Here, it is important to note that nobody watches YouTube or reads Inspire, al-Qaeda’s English language publication, and becomes a terrorist; these two media tend to sustain the commitment to militant jihad, rather than inspire it.

The phenomenon of “naughty recruits” can be traced back to the sectarian conflicts in Ambon and Poso in the late 1990s and early 2000s. Mainstream JI leaders had refused to send their recruits to help Muslims in those two areas.

However, “naughty recruits” like the two half-brothers Ali Imron and Ali Fauzi broke the bureaucratic role of JI by going to the conflict zones to put into practice their violent understanding of jihad and also recruited and trained hundreds of locals to follow their cause.

Among their recruits in Poso are today’s leaders of the Mujahidin Indonesia Timur, Santoso, Basri, who just escaped from Ampana prison, and bomb expert Upik Lawanga.

These days, new recruits, who mainly come from lower-income backgrounds like mechanics or vendors of meatball soup, chicken porridge, herbal medicines or T-shirts do not understand the abstract concept of jihad.

They just want fast and concrete implementation of it. I talked to some of them and learned that often their knowledge of religion is very superficial and there are other reasons than purely jihad such as personal fantasy, seeking adventure, purpose and even identity, especially if they do not have many things going on in their life.

Therefore, ideologues like Abubakar Ba’asyir and Aman Abdurrahman, who are now incarcerated in maximum security prison in Nusakambangan, play crucial roles in framing their understanding of jihad.

Through regular prison visits, these ideologues constantly spew extreme hatred toward Indonesia’s secular system, deeming it thoghut, and the US and its allies as the real terrorists. Even Ba’asyir bluntly told me in a recent jail interview that recruits must be ready to embark on a “revolution” like the Arab Spring.

Recruits fully understand that both Ba’asyir and Aman won’t be able to provide them with practical instructions for jihad and therefore look to individuals like Abu Umar who has a vast network of military trainers like Sabar, alias Autad Rawa, and access to weapons from Mindanao in the southern Philippines.

Importantly, Abu Umar still upholds the concept of fai, or taking the enemy’s property through bank robberies, as a practical strategy to finance their operations. Successful fai operators will gain wealth, respect and influence.

For this faction, i’dad or military training is a crucial element in implementing jihad. They will always find a target once they feel they are ready.

Their targets include attacking the Shiite community, Ahmadis, Christians, Buddhists, government officials and, of course, Westerners as they are seen to be oppressors of the Muslim world such as in Syria, Iraq, Afghanistan, Palestine and Yemen.

In the face of this ever changing face of terror, the authorities, however, have not taken as comprehensive an approach to the problem as they should.

Certainly, hundreds of terrorists have been apprehended or killed by the authorities, but arresting them alone is not sufficient. What the security authorities need are out-of-the-box types of initiatives to tackle this issue.

In their simplistic ways of thinking, such as “being radical” as a passageway to terrorism, in many cases the authorities infiltrate mosques simply to learn about what is being said by the imams leading prayers and by those attending, without a clear reason to suspect criminality.

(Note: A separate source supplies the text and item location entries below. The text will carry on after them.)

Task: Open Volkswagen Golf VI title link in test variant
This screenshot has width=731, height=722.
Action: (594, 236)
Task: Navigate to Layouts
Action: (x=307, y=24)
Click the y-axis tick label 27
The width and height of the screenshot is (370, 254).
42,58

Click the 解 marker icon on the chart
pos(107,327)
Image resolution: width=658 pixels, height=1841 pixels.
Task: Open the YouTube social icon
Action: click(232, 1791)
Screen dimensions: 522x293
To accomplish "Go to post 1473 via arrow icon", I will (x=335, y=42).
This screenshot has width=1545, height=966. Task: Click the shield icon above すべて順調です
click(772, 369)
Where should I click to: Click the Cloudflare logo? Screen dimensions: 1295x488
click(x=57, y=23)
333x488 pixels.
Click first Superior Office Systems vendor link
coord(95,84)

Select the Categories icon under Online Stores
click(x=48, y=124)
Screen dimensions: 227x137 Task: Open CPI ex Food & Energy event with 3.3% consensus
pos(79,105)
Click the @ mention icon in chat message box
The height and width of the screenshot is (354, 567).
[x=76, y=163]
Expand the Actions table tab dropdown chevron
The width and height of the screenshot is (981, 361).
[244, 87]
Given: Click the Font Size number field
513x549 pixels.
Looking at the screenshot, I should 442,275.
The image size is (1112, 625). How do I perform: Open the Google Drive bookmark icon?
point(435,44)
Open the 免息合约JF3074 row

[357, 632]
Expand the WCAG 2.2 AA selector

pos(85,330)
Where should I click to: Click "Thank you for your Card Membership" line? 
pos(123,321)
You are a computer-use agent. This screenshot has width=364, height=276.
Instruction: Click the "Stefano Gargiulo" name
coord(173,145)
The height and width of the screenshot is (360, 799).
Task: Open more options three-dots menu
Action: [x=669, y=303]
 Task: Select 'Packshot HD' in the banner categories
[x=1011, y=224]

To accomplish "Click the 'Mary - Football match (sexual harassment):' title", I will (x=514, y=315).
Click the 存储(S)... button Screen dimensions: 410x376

For law enforcement to equate increased religiosity or radicalization with violence is not only a bad conclusion, but it can also damage the characteristic of society because being radical means rejecting the status quo, which, in some cases, pushes society forward. Radicalism is not the enemy, terrorism is. Noor Huda Ismail, Jakarta  founder and executive director at the Institute for International Peace Building.